[Stored data entries]

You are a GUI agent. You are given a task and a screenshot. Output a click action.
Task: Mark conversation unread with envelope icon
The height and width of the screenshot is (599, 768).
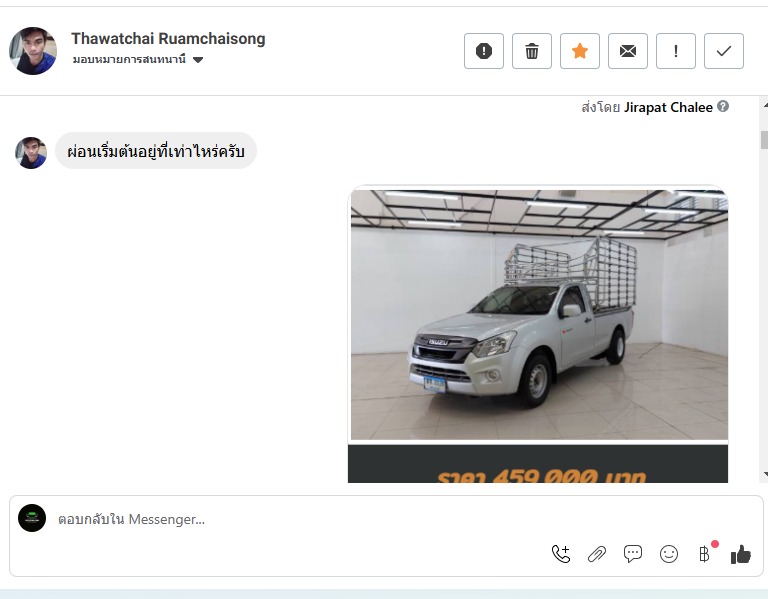tap(627, 51)
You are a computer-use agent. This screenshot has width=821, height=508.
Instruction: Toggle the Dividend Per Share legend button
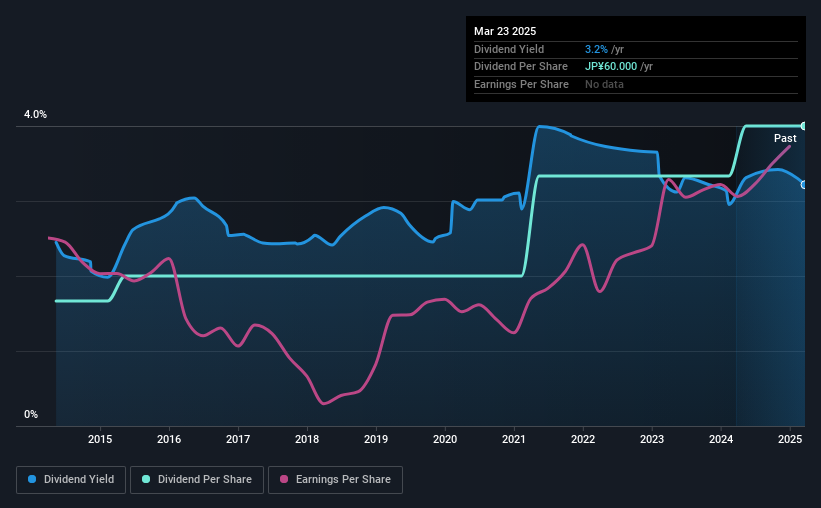pos(197,480)
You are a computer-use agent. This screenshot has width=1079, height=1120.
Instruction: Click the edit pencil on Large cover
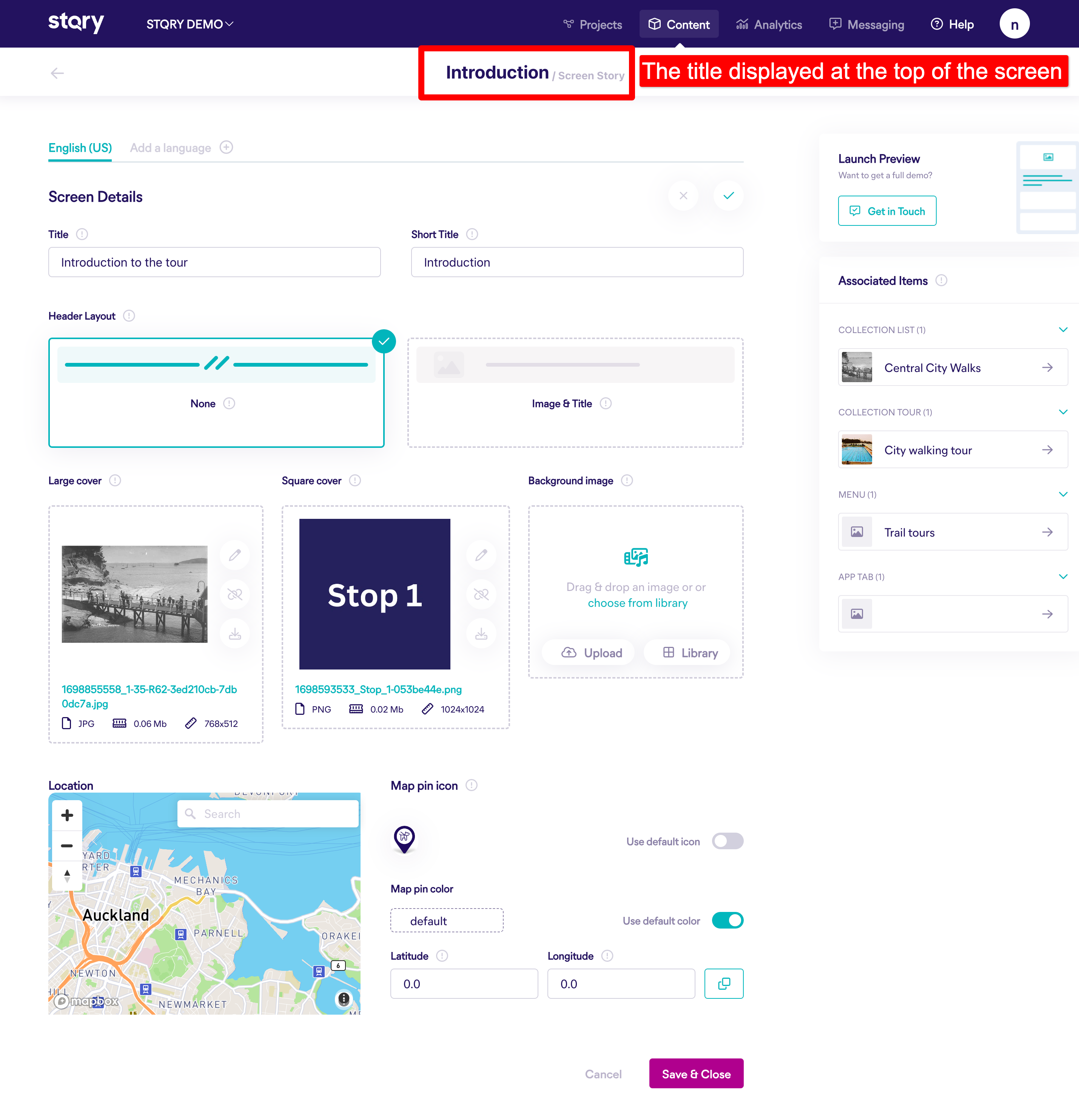click(235, 555)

**GIVEN EXERCISE**
Format every line of the entries above as a JSON list of strings, one string per line, skipping blank lines. Leave the pictures out.

**WRITTEN RESPONSE**
[
  "You are a GUI agent. You are given a task and a screenshot. Output a click action.",
  "Task: Mark conversation unread with envelope icon",
  "The height and width of the screenshot is (599, 768).",
  "tap(627, 51)",
  "You are a computer-use agent. This screenshot has width=821, height=508.",
  "Instruction: Toggle the Dividend Per Share legend button",
  "pos(197,480)",
  "You are a computer-use agent. This screenshot has width=1079, height=1120.",
  "Instruction: Click the edit pencil on Large cover",
  "click(235, 555)"
]